Minister for Education Norma Foley and Minister of State with responsibility for special education Josepha Madigan made the announcement on Thursday evening.

Archbishop of Dublin Dr Diarmuid Martin has agreed to be the patron of the new school, which will operate alongside another special school, Scoil Eoin.

There is a longer-term plan of establishing a single campus for special education in the coming years.

Ms Madigan said she was delighted to have secured agreement to open the new special school.

“This is a much-needed development which will help to meet the demand for special school places in the area. As Minister of State for special education, I am determined to support students and families in securing school places where they are needed. I know this can be a difficult process, and I want to make it as easy as possible.”

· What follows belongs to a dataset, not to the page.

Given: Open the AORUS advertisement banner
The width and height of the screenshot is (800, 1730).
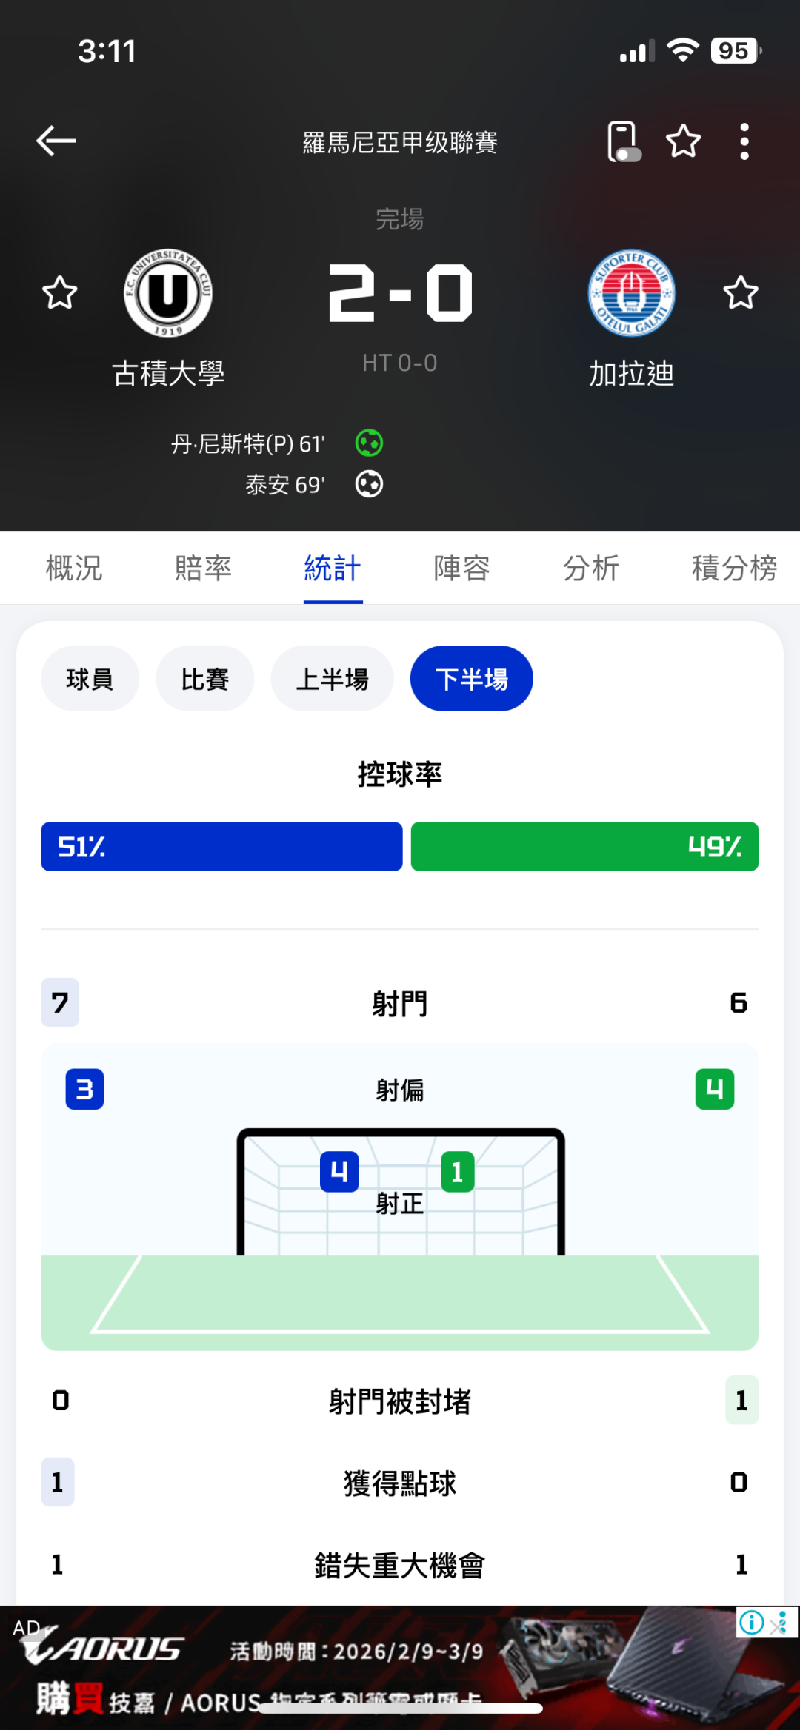Looking at the screenshot, I should coord(370,1666).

She said there has been a shortage of special school places in the south Dublin area, and many students who should have a special school place were unable to secure one.

“This has impacted on their lives and the lives of their families. This new school will increase the number of places available for students in the area, and allow students to receive a full education appropriate to their needs.


For a number of years campaigners in the south Dublin area have been calling for additional special class places and a special school to help meet the needs of children with additional needs. They say the shortage of places is forcing many children to avail of home tuition or to travel long distances across the city to access school places.

Margaret Lowndes and Helen Holmes, lead organisers of the D12 campaign, it was "fantastic to have Ministers uphold  the constitutional  rights of our children."

" We are over the moon at the announcement. We have campaigned for tweo years tirelessly and relentlessly to ensure the educational needs of the many families in Dublin 12 and across south Dublin  are met . Today we can say we have been heard," they said, in a statement.

"We look forward to children packing their school bags and crossing the doors of Scoil Colm finally."

The Department of Education said an additional 78 primary special class placements and 12 early intervention special class placements have been established since September 2020.

Five additional special classes have opened in the meantime, while a further special class is due to open in January.

It said work was continuing through a new legal process – know as Section 37A – to oblige schools in the area to provide additional special class provision.

This can ultimately result in the Minister for Education issuing a binding direction to schools to establish additional classes for children with special needs.

In a statement, the department said it was monitoring the availability of places for students with special needs throughout the country as a priority issue, and would continue to work with relevant stakeholders.

The department works with the National Council for Special Education which has responsibility for working with families and schools and for the provision and co-ordination of an adequate number of specialist educational places to meet local demand.